We open the door for their exploration and let the children’s creativity and critical thinking lead the way.

At KID Museum in Bethesda, Maryland, we use robot kits and “coding blocks” specifically
designed for children ages four to seven to provide a fun and engaging introduction to basic coding concepts for young learners. The robots we use are called KIBO, and are customizable, allowing our kids the hands-on experience of building their own robots. When they put their robots together using building blocks where they build their code, scan it in, and experiment with their construction, they’re able to take control of their learning experience and can understand from the start exactly how their robot will work.

I feel the most successful when a child uses the tools or skills that I have provided to them to create something I never would have thought to make myself. That’s also when I see the most joy in the kids: when they feel that they’ve figured out something for themselves. Research shows that robots provide kids positive ways to express identity, communicate with peers, and engage in civic activities, so our role is to give them the initial instruction they need: put your coding blocks in a certain order, scan them, and watch the robot carry out your instructions in that order. After that, we open the door for their exploration and let the children’s creativity and critical thinking lead the way. Each block comes with a bar code for the robot to scan. Once they understand that, along with the cause and effect reaction of their commands, the rest is up to them.

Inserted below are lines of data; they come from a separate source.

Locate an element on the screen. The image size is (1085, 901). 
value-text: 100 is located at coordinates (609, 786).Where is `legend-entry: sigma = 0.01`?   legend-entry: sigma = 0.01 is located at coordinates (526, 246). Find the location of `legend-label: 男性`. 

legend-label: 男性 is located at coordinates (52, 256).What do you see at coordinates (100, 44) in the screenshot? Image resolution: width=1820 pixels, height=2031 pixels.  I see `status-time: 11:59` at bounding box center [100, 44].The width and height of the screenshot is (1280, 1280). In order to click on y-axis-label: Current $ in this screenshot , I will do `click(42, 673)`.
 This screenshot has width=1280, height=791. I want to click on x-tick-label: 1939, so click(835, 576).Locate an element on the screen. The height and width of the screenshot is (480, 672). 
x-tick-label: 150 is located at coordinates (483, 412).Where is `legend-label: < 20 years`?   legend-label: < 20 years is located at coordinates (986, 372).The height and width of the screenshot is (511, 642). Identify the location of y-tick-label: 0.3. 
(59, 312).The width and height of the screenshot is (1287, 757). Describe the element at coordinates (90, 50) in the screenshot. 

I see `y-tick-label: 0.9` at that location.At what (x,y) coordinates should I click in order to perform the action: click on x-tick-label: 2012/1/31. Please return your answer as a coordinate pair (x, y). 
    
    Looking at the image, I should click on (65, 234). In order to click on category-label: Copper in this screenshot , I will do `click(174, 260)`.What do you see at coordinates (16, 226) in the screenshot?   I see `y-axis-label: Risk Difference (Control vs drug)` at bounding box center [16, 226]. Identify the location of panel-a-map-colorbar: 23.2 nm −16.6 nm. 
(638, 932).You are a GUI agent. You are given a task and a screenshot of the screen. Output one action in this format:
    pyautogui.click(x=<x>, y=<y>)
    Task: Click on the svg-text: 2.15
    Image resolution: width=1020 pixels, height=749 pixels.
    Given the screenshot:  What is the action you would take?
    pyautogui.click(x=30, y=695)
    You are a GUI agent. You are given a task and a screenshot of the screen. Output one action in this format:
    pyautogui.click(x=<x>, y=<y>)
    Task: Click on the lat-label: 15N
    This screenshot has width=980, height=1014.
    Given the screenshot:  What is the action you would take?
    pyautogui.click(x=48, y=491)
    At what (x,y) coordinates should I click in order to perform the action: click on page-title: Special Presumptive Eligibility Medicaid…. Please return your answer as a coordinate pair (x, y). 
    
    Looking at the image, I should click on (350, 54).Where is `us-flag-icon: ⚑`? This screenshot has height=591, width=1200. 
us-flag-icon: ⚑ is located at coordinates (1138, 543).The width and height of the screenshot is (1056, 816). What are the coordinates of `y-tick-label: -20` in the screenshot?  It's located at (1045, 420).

I had one student who was so excited about “if/then” statements that he decided he wanted to make a robot that he could control in real time to navigate the miniature city we had created for the class. On his own, he created a program that had the robot move forward continuously but could be triggered by two different sensors (light and distance) to turn right or left. He spent the rest of that session joyfully chasing his robot around, pointing a flashlight at the light sensor or waving his hand at the distance sensor when he wanted it to turn right or left. I couldn’t believe how creative and complex the program was, and the child was in first grade!

Young people learn best by experiencing new concepts with their own minds and bodies and “figuring it out” when they encounter something they don’t yet understand. By allowing our kids to experiment, design, test, and even play with a tool that brings these lessons to life, we’re making their learning experience not only meaningful, but joyful as well.